Collected data items:
┏━━
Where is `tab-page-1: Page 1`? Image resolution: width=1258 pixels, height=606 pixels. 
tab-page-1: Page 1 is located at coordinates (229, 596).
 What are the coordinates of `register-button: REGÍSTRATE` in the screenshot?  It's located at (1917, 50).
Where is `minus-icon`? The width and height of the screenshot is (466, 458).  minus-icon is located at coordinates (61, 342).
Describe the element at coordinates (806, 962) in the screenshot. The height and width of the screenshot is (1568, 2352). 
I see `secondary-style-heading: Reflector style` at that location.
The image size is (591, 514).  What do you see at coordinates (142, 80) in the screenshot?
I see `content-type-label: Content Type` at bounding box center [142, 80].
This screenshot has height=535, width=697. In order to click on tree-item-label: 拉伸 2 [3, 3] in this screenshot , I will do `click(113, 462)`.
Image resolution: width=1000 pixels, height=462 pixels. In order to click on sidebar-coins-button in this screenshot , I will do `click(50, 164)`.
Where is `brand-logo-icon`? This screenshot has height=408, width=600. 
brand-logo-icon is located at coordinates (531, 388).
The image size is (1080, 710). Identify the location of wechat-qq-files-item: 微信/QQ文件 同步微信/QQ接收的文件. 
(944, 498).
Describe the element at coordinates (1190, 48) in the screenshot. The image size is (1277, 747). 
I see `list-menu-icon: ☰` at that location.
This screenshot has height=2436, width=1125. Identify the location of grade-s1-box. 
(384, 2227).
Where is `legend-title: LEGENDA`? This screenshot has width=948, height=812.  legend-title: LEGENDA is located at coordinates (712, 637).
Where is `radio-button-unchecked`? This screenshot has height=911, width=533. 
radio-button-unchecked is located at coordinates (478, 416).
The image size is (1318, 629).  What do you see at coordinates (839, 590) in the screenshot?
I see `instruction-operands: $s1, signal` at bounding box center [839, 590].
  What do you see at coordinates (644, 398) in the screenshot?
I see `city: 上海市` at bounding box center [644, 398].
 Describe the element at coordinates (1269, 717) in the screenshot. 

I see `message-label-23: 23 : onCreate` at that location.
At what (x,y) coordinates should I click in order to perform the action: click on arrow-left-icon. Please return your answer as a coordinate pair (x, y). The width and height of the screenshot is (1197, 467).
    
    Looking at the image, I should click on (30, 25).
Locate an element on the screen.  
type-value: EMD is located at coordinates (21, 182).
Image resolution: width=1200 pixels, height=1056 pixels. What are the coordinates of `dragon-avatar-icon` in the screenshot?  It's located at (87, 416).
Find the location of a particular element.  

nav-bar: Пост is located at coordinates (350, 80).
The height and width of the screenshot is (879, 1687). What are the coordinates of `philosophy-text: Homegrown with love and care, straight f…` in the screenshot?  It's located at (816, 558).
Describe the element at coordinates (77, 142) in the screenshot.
┗━━
**Problem to solve**. Copy each item above word for word, leaving nothing out and changing nothing.

**Task solution**.
Where is `tab-page-1: Page 1`? Image resolution: width=1258 pixels, height=606 pixels. 
tab-page-1: Page 1 is located at coordinates (229, 596).
 What are the coordinates of `register-button: REGÍSTRATE` in the screenshot?  It's located at (1917, 50).
Where is `minus-icon`? The width and height of the screenshot is (466, 458).  minus-icon is located at coordinates (61, 342).
Describe the element at coordinates (806, 962) in the screenshot. The height and width of the screenshot is (1568, 2352). 
I see `secondary-style-heading: Reflector style` at that location.
The image size is (591, 514).  What do you see at coordinates (142, 80) in the screenshot?
I see `content-type-label: Content Type` at bounding box center [142, 80].
This screenshot has height=535, width=697. In order to click on tree-item-label: 拉伸 2 [3, 3] in this screenshot , I will do `click(113, 462)`.
Image resolution: width=1000 pixels, height=462 pixels. In order to click on sidebar-coins-button in this screenshot , I will do `click(50, 164)`.
Where is `brand-logo-icon`? This screenshot has height=408, width=600. 
brand-logo-icon is located at coordinates (531, 388).
The image size is (1080, 710). Identify the location of wechat-qq-files-item: 微信/QQ文件 同步微信/QQ接收的文件. 
(944, 498).
Describe the element at coordinates (1190, 48) in the screenshot. The image size is (1277, 747). 
I see `list-menu-icon: ☰` at that location.
This screenshot has height=2436, width=1125. Identify the location of grade-s1-box. 
(384, 2227).
Where is `legend-title: LEGENDA`? This screenshot has width=948, height=812.  legend-title: LEGENDA is located at coordinates (712, 637).
Where is `radio-button-unchecked`? This screenshot has height=911, width=533. 
radio-button-unchecked is located at coordinates (478, 416).
The image size is (1318, 629).  What do you see at coordinates (839, 590) in the screenshot?
I see `instruction-operands: $s1, signal` at bounding box center [839, 590].
  What do you see at coordinates (644, 398) in the screenshot?
I see `city: 上海市` at bounding box center [644, 398].
 Describe the element at coordinates (1269, 717) in the screenshot. 

I see `message-label-23: 23 : onCreate` at that location.
At what (x,y) coordinates should I click in order to perform the action: click on arrow-left-icon. Please return your answer as a coordinate pair (x, y). The width and height of the screenshot is (1197, 467).
    
    Looking at the image, I should click on (30, 25).
Locate an element on the screen.  
type-value: EMD is located at coordinates (21, 182).
Image resolution: width=1200 pixels, height=1056 pixels. What are the coordinates of `dragon-avatar-icon` in the screenshot?  It's located at (87, 416).
Find the location of a particular element.  

nav-bar: Пост is located at coordinates (350, 80).
The height and width of the screenshot is (879, 1687). What are the coordinates of `philosophy-text: Homegrown with love and care, straight f…` in the screenshot?  It's located at (816, 558).
Describe the element at coordinates (77, 142) in the screenshot.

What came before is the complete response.